When he was done he collapsed onto her chest, breath coming in hard gasps, musk filling the air around her and released his grip on her arms. Alice, able to move now, lifted her arm and with a strength she hadn’t realised she still had, grabbed his hair with one hand. Before he had a chance to react she pulled her left arm from beneath the sheet and sunk the fork into his neck. He yelped and tried to grab her hand. She used her adrenalin to raise her head and fastening her teeth around his nose, she bit as hard as she could, all the while remembering Baby Jane’s triumphant look, when she’d bitten off her nipple. Alice fed on her anger and kept biting, ignoring his scrabbling arms and the iron taste in her mouth. She stretched her other hand to her side and pressed the emergency button, before releasing her jaws. Using the last of her strength, she tipped him, still whimpering, onto the floor.
Within seconds the door burst open and Alice’s nurse rushed through. She stopped dead, looking at the prison guard, trousers round his ankle, flaccid penis still with a condom on, nose gushing blood and plastic fork stuck in his neck.

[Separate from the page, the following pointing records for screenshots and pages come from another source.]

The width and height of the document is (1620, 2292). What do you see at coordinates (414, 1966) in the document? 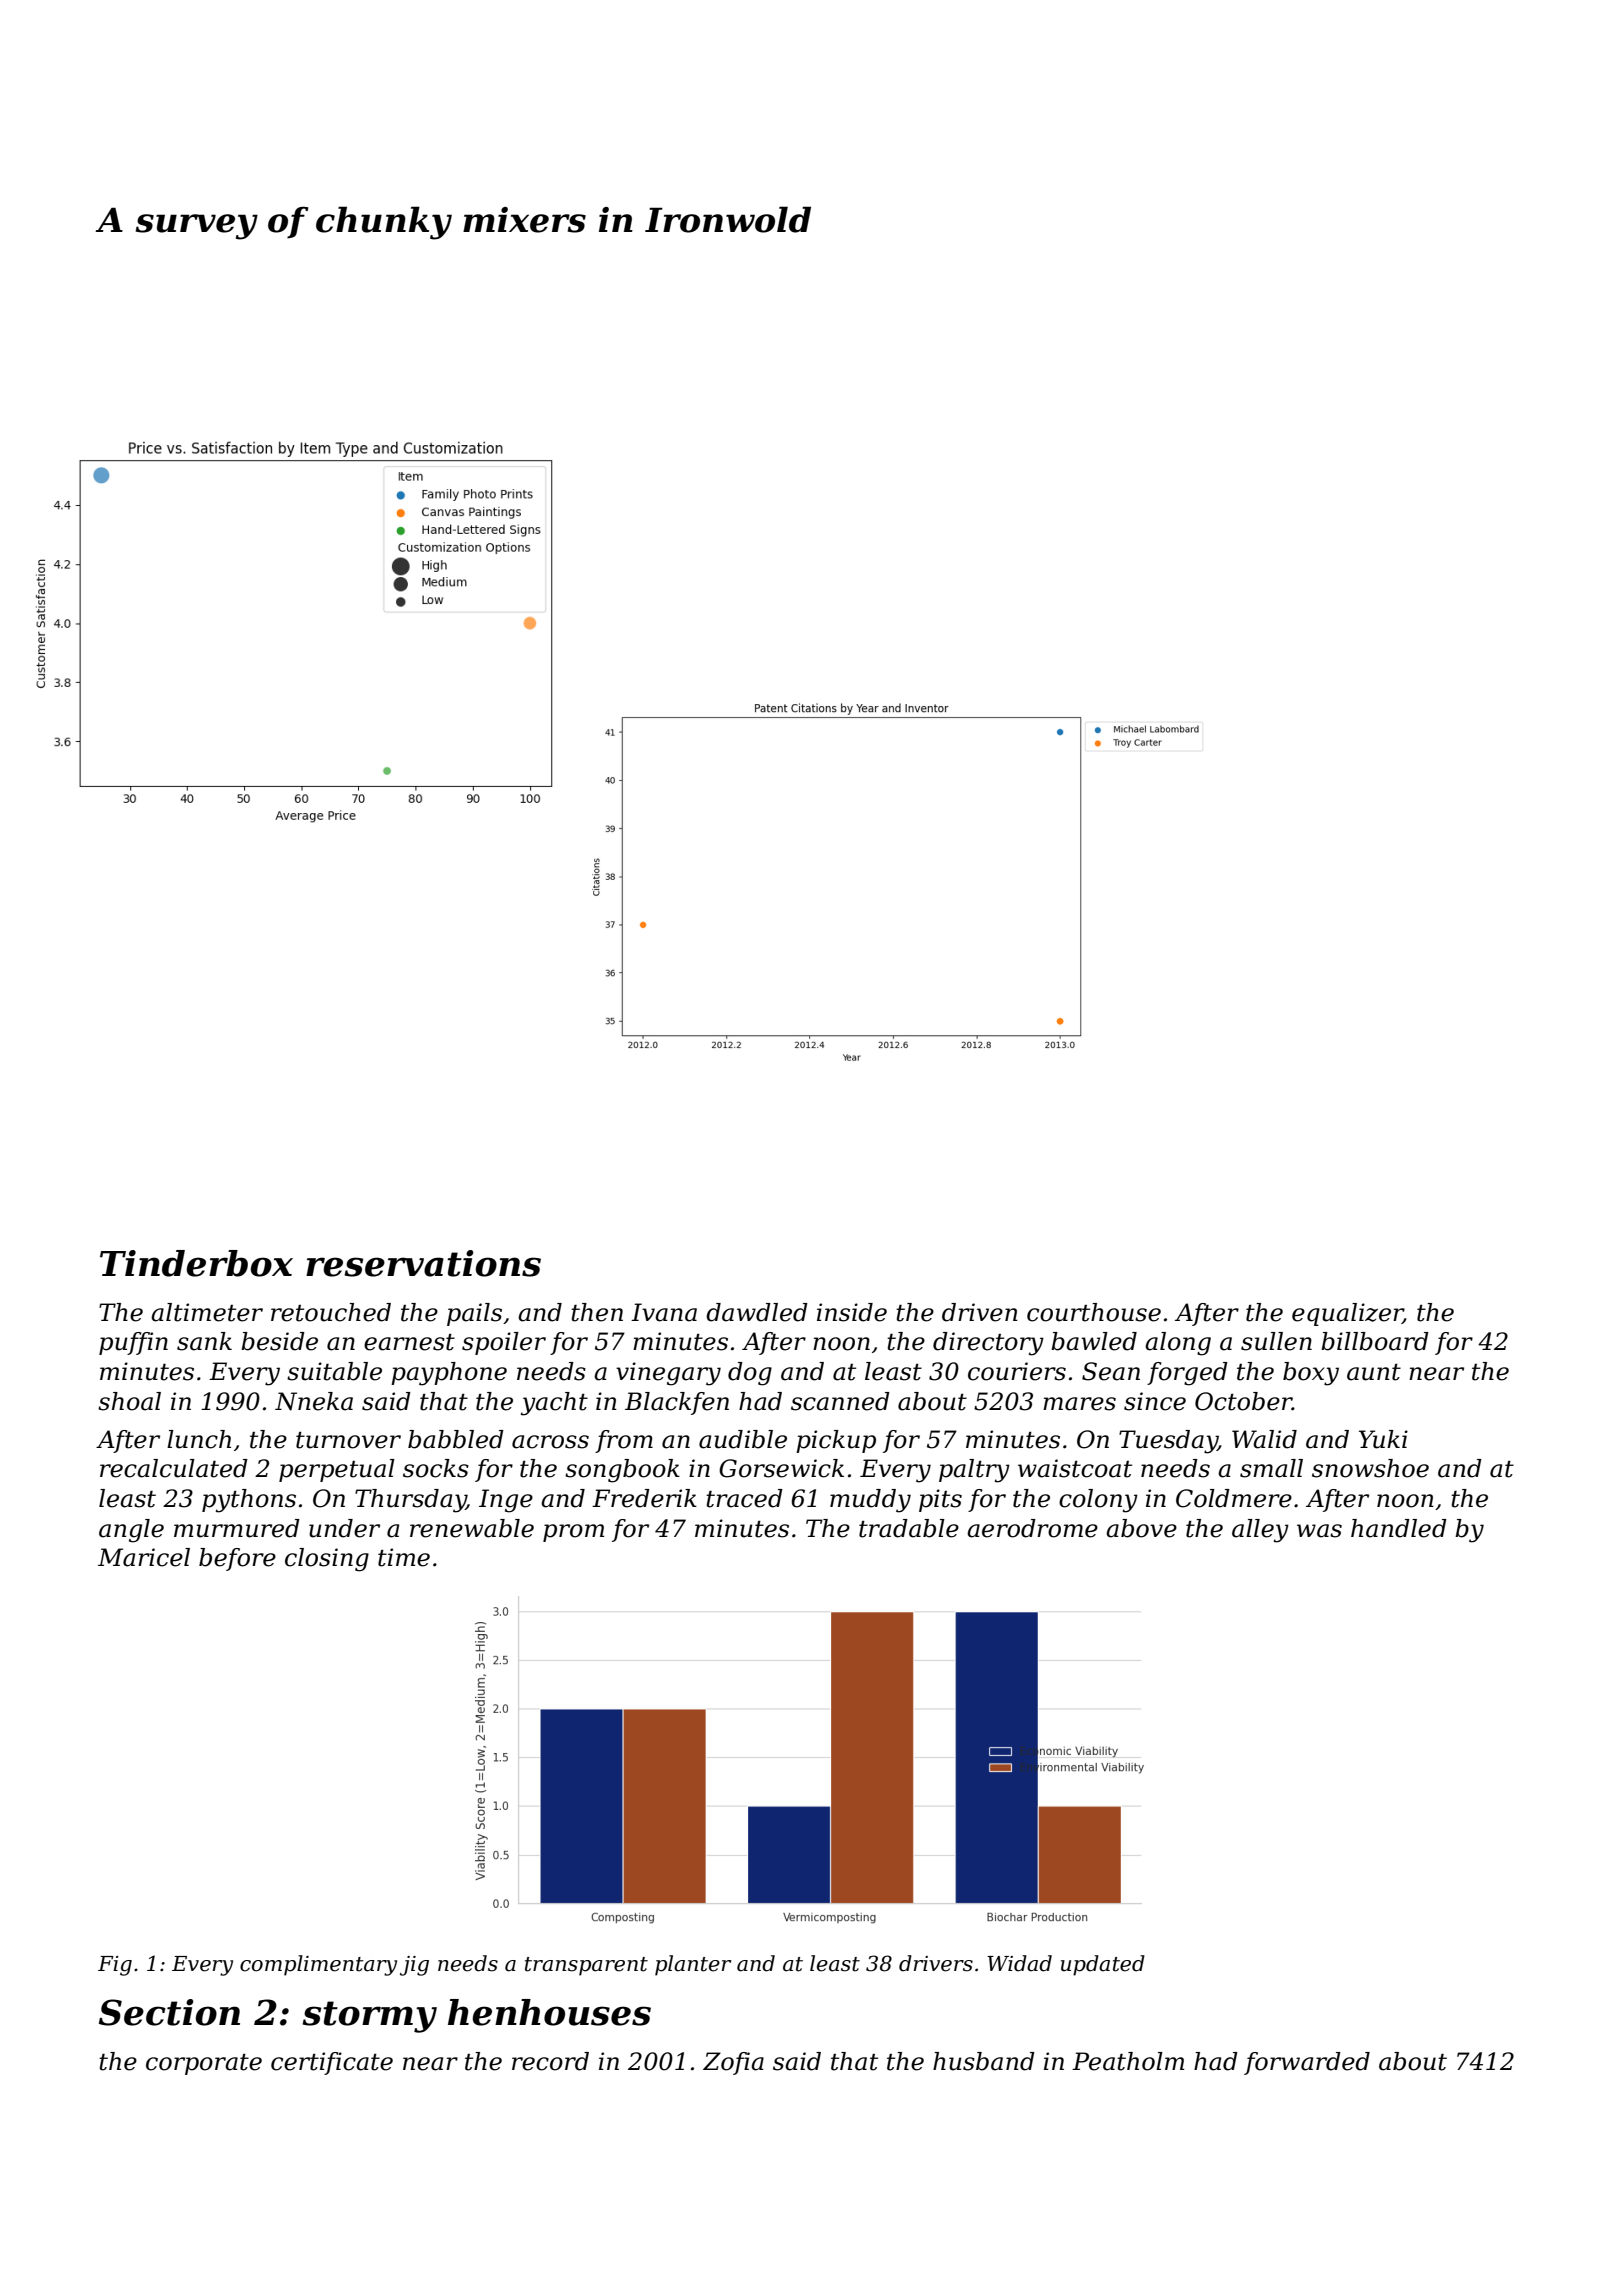
I see `jig` at bounding box center [414, 1966].
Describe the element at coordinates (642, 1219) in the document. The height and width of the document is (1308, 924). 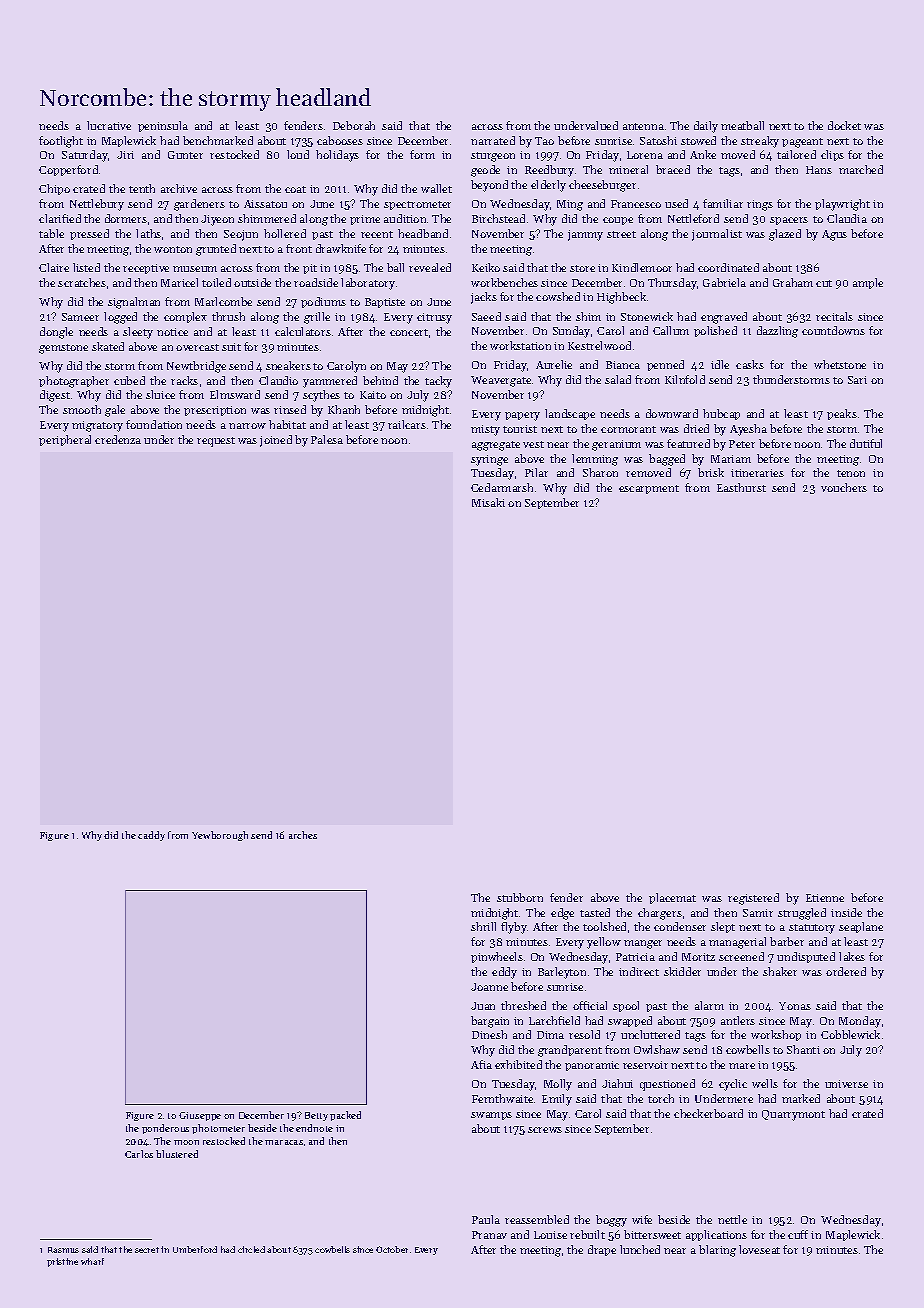
I see `wife` at that location.
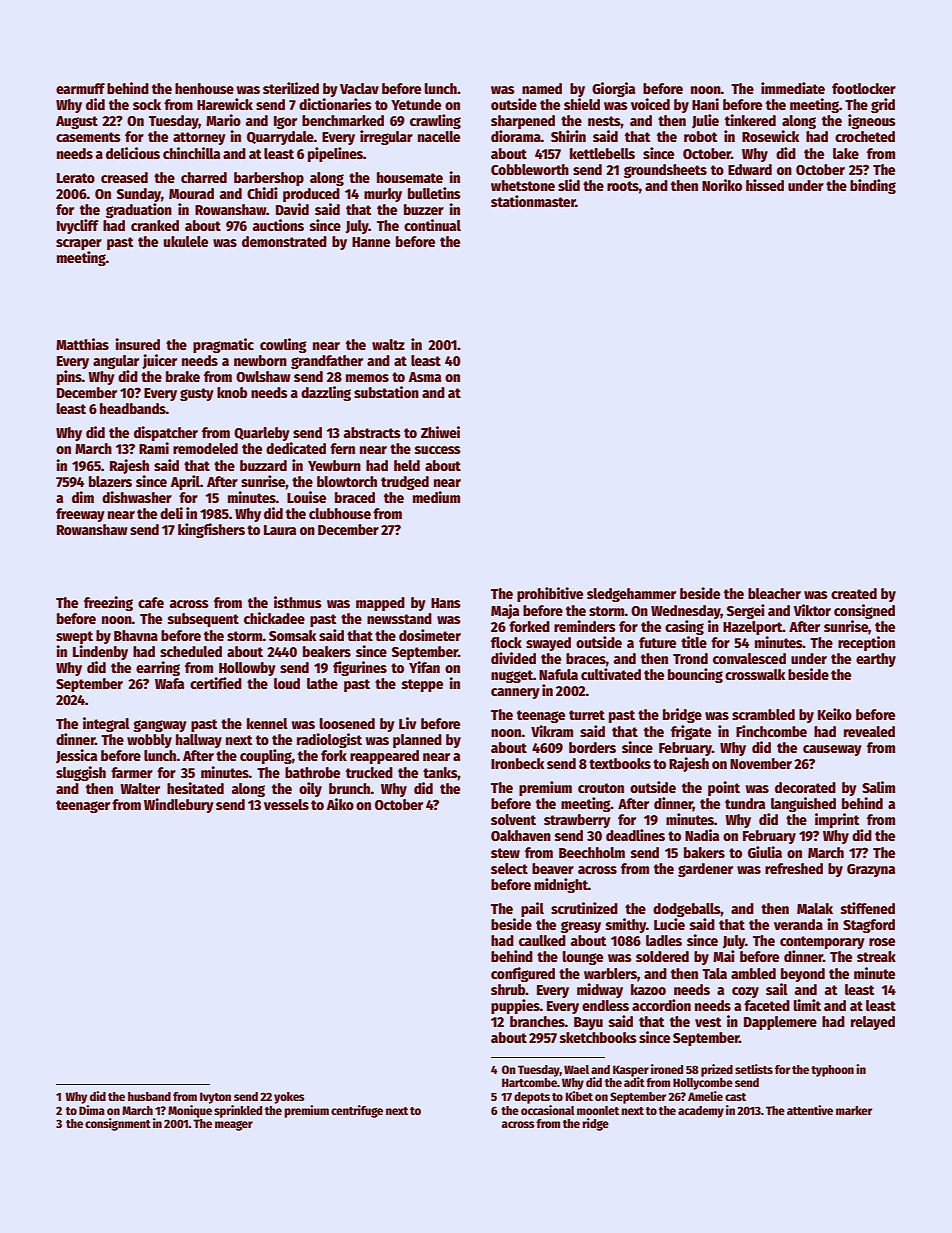  I want to click on coupling, so click(266, 756).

Moving to stand beside Alice, she took her phone from her pocket and dialled.
26
05:15 Titus Street, Saltaire
As he hobbled upstairs, Gus’ testicles throbbed like he’d been kicked by a shire horse. Going back into Alice’s office, he jammed the door wedge under the door with a force born of pain and frustration. The intruder had gone – he was sure of that – but no point in taking chances. At least if the door was open he’d hear any further break-in attempts. More importantly though, he’d be able to hear when the crime scene team arrived and head downstairs to meet them. He didn’t want them guessing he’d been searching through Alice’s stuff.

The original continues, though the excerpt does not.